> **PAGE**:
◇ ◇ ◇ ◇ ◇
My dd turned 5 in February.  She's in her 2nd year at our local Waldorf school, and in her first year of the mixed age Kindergarten class (4-year-olds turning 5, and 5-year-olds turning 6).  Next year will be her "real Kindergarten year".  We started out in the Pre-K program with little intention on staying with Waldorf after the pre-k program (b/c it's a private school w/ tuition), but now we're seriously considering staying and then moving on to the grades.

 

She's loved her time here and her teacher (we love her teacher and the whole community).  However, sometimes I wonder if she will be "bored" next year.  She said to my husband the other day, "I only play at school, but next year I'm going to learn all sorts of things when I'm in Kindergarten!"  Of course, we understand that all the "play" has a purpose and is laying the foundation.  She's a sharp, inquisitive kid (I'm not saying she's this super child or extra "smart", per se); and I worry that she will grow tired next year with the things she's already doing this year.

 

Anyone had any experience with this?  Another mom at our school whose dd is now in 2nd grade told me her dd also got a little bored that same year, but that you just have to ride it out.  I don't know if I want to do that....

 

I've visited 2 Montessori schools in our city, and their kindergarteners just look like they are learning so many new and exciting things...

 

Any advice?

 

Thanks!

post #2 of 8

Each child is different, my ds was never bored in kinde (2.5 years in total) before he went into 1st grade. Some people say that boredom is the sign of change in the child and of readiness to move into the lower school. I believe in my ds's case this was most likely true and I think he would have benefitted staying another year in kinde, but he is enjoying class 1 now. I think your dd will not be bored, she'll look after all the little ones and help the teacher etc.

post #3 of 8

ITA, every child is different. Mine was not bored for a second in Kindergarten and absolutely ready for First Grade on Day one.

 

IMHO, it can also depend upon where they fall as far as a birthday, too. I sometimes wonder about the late spring birthdays who often seem so much older and if they are the ones who are more apt to declare boredom. Can anyone comment?


Edited by Melaniee - 3/27/11 at 10:49am
post #4 of 8
My dd was in a Waldorf kg for 3 years - she has a July bday. The last year of kg was wonderful - she was so engaged and was able to be a "leader ." When first grade started
(at 7 years old. ) she was ready to learn.

It was a good lesson for me. I may have been bored with the kg redface.gif but to a small child, everything is new. I am so grateful for that "extra" year because dd changed so much during that time. I was a bit hesitant ( really 3 years of kg?) and now I wouldn't trade it for anything. She was able to really embrace many of the stories and develop an incredible ability to create pictures in her head. She was also able to build a huge degree of confidence in herself.

I really believe that Waldorf kg is a gift. Childhood passes to quickly. Let your child enjoy it.
post #5 of 8



 

Quote:
Originally Posted by sweetest View Post

I really believe that Waldorf kg is a gift. Childhood passes to quickly. Let your child enjoy it.

 

You said that beautifully. I agree.
◇ ◇ ◇ ◇ ◇
> **GIVEN RECORDS**:
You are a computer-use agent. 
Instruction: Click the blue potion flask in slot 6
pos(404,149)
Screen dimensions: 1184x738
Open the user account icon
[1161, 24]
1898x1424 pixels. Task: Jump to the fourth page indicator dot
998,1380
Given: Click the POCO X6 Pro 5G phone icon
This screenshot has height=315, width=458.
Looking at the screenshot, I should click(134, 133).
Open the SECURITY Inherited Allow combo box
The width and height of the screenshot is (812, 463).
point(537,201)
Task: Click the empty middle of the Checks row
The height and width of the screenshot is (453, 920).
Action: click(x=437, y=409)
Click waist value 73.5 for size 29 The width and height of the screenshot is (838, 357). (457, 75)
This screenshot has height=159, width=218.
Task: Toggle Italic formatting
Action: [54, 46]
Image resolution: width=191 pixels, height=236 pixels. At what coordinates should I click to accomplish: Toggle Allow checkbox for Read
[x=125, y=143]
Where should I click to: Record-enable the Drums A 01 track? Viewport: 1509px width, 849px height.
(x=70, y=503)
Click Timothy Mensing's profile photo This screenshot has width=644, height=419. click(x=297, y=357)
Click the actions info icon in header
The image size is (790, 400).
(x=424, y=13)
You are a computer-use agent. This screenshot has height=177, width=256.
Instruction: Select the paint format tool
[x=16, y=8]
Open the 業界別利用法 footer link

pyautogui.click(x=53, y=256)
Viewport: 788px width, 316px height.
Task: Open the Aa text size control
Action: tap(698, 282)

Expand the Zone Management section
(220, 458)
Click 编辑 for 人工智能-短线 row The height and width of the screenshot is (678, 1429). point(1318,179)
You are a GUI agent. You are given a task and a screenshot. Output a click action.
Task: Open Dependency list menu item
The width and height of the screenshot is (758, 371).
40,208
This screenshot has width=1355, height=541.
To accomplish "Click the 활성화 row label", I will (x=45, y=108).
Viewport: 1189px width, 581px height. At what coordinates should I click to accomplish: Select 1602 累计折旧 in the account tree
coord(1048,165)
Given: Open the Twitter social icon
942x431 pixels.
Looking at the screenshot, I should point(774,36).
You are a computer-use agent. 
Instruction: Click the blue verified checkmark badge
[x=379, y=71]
◇ ◇ ◇ ◇ ◇
> **TASK 1**:
Please rewrite the paragraph beginning "My dd turned 5 in February" from the forum thread on Waldorf kindergarten as a short list that keeps its main facts.
> **TASK 2**:
Copy out the records word for word, starting at the line that contains "Open the 業界別利用法 footer link" and ending at the last line of the records, both included.

> **FULL RESPONSE 1**:
- The poster's daughter turned 5 in February.
- She is in her second year at the local Waldorf school and her first year in its mixed-age Kindergarten class (4-year-olds turning 5 and 5-year-olds turning 6).
- Next year will be her "real Kindergarten year."
- The family started in the Pre-K program without planning to stay past it, since the school is private and charges tuition.
- They are now seriously considering staying on and moving into the grades.

> **FULL RESPONSE 2**:
Open the 業界別利用法 footer link

pyautogui.click(x=53, y=256)
Viewport: 788px width, 316px height.
Task: Open the Aa text size control
Action: tap(698, 282)

Expand the Zone Management section
(220, 458)
Click 编辑 for 人工智能-短线 row The height and width of the screenshot is (678, 1429). point(1318,179)
You are a GUI agent. You are given a task and a screenshot. Output a click action.
Task: Open Dependency list menu item
The width and height of the screenshot is (758, 371).
40,208
This screenshot has width=1355, height=541.
To accomplish "Click the 활성화 row label", I will (x=45, y=108).
Viewport: 1189px width, 581px height. At what coordinates should I click to accomplish: Select 1602 累计折旧 in the account tree
coord(1048,165)
Given: Open the Twitter social icon
942x431 pixels.
Looking at the screenshot, I should point(774,36).
You are a computer-use agent. 
Instruction: Click the blue verified checkmark badge
[x=379, y=71]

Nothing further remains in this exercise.